The move of the gun was done at night to keep the gun secret from the enemy, with Gurkhas providing close protection on the hills and cliffs around - alert to any enemy attempting to ambush the gun-movers. 

"Once in place, the gun was camouflaged to prevent the enemy realising the new threat to them. Since it was nicknamed the Dragon, the effort of uncamouflaging it is now called 'bringing the Dragon from its lair'."
​




_A Soldier from 29 Commando Regiment Royal Artillery engages in some target spotting _​ 

At the summit, the gun commands a firing point which provides protection for Musa Qala town, the British Forward Operating Base and Patrol Bases deep in the lush Green Zone surrounding it.

Manning the gun are four soldiers from 8 (Alma) Commando Battery - two of whom are Australians from 4th Field Regiment Royal Australian Artillery, attached to 8 Battery for the duration of the tour. In addition, a Fire Support Team of a further four 8 Battery gunners use their excellent observation point to direct air strikes, attack helicopters and Guided Multiple Launch Rocket Systems (GMLRS) accurately and quickly onto targets.

They are joined by soldiers from The 2nd Battalion Royal Gurkha Rifles with a bristling arsenal of weapons - Javelin heat-seeking missiles, sniper rifles and .50cal heavy machine guns.

Gunner Thomas Alder, 8 (Alma) Commando Battery said:"The Roshan Tower gun platform gives us excellent observation over enemy territory. My role is actually laying the sights onto the enemy directly and firing shells into the heart of the enemy territory. The Taliban are running scared because of the gun - they call it the Dragon because of the huge belching flame that spits out of the barrel when it fires!"​Rather than being used in its usual indirect-fire role, firing over obstructions and land masses, being so high up allows it to fire directly down in a straight line onto its targets, affording unrivalled accuracy. 





_A Soldier from 29 Commando Regiment Royal Artillery tracks a shell as it leaves the "Roshan Dragon" gun_


This role was originally designed for destroying tanks, up to a distance of around 2km away, but the Gunners now manning it are accurately striking targets up to 3km away. They are able to acquire, engage and hit a target at 3km within five seconds. 
Major James Vigne, added:"The gun is phenomenally accurate - achieving first round hits on individuals at up to 3km, allowing us to strike the enemy very precisely and extremely quickly. Our location allows us to provide fire support to our patrols out on the ground and give a running commentary of the locations and movements of the enemy.
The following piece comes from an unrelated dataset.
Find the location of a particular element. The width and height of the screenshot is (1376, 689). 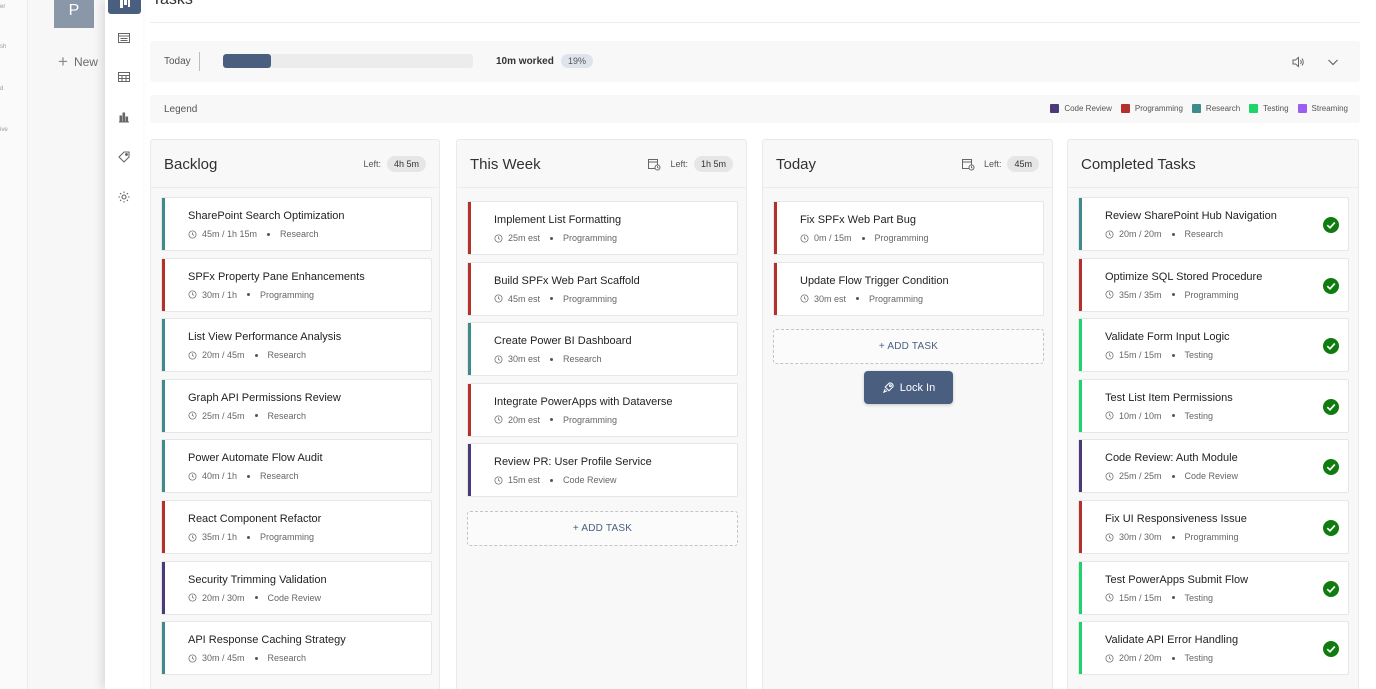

"The Dragon is the most feared weapon in our area by the Taliban - they are genuinely frightened by it. It is also the most loved by our own forces - the Gurkhas operating from Musa Qala have been astonished by its speed, pin-point accuracy and power.
"More importantly, its accuracy means we are better able to prevent civilian injuries."​Major Ross Daines, Officer Commanding B Company The 2nd Battalion The Royal Gurkha Rifles, said:"The Dragon is an excellent capability which plays on the enemy's mind and is a huge confidence boost for troops in contact. The enemy cannot now move around the area without fear of being struck - it is responsive, accurate and effective, hitting the enemy hard before they can escape - they cannot run from a 105mm shell."​




_Shells and brass charge cartridges stand ready for the 105mm field gun _
_nicknamed the "Roshan Dragon"_ 


29 Commando Regiment is an Army Commando gun regiment that has been an integral part of 3 Commando Brigade Royal Marines since 1962. It is equipped with twelve 105mm Light Guns that were first used during the Falklands War in 1982 and have remained in service since. The Regiment also provides the Fire Support Teams that direct the fire of these guns and many other assets such as fast jets, attack helicopters and guided rocket launchers.

The Commando Gunners are manned by Army ranks who wear the coveted Green Beret having completed the All Arms Commando Course at the Commando Training Centre Royal Marines, Lympstone.

For Operation HERRICK 9, the Regiment was augmented by men from 26 Regiment Royal Artillery, based in Germany, as well as by a number of TA and Australian Gunners. The Regiment's fire planning staffs working at HQ level and its Fire Support Teams at company level, have directed the firepower of 3 Commando Brigade - Firepower provided by its own 105mm light artillery, 81mm mortars, Attack Helicopters, multinational fast jets and precision guided rockets fired by 74 (Battleaxe) Battery. 

Members of the Regiment have either been delivering this firepower or coordinating it from practically every location that Task Force Helmand troops have operated from.

http://www.mod.uk/DefenceInternet/De...rThedragon.htm


----------



## QC (Mar 31, 2009)

Good to see Aussies getting some... great article.


----------



## AWP (Mar 31, 2009)

That's pretty badass.


----------



## Gypsy (Mar 31, 2009)

I like it.


----------



## 104TN (Mar 31, 2009)

I'm kind of confused. Royal Marines and their Army gun companies are British but the article say these guys are Australian. How's that work?


----------



## Crusader74 (Mar 31, 2009)

rick said:


> I'm kind of confused. Royal Marines and their Army gun companies are British but the article say these guys are Australian. How's that work?




They're an attachment of Diggers with the Royal Marines..Quite common AFAIK.


----------



## racing_kitty (Mar 31, 2009)

That is fucking awesome!


----------



## pardus (Mar 31, 2009)

That is very cool!



Irish said:


> There are an attachment of Diggers with the Royal Marines..Quite common AFAIK.



Yep, lots of exchanges happen within the Commonwealth.


----------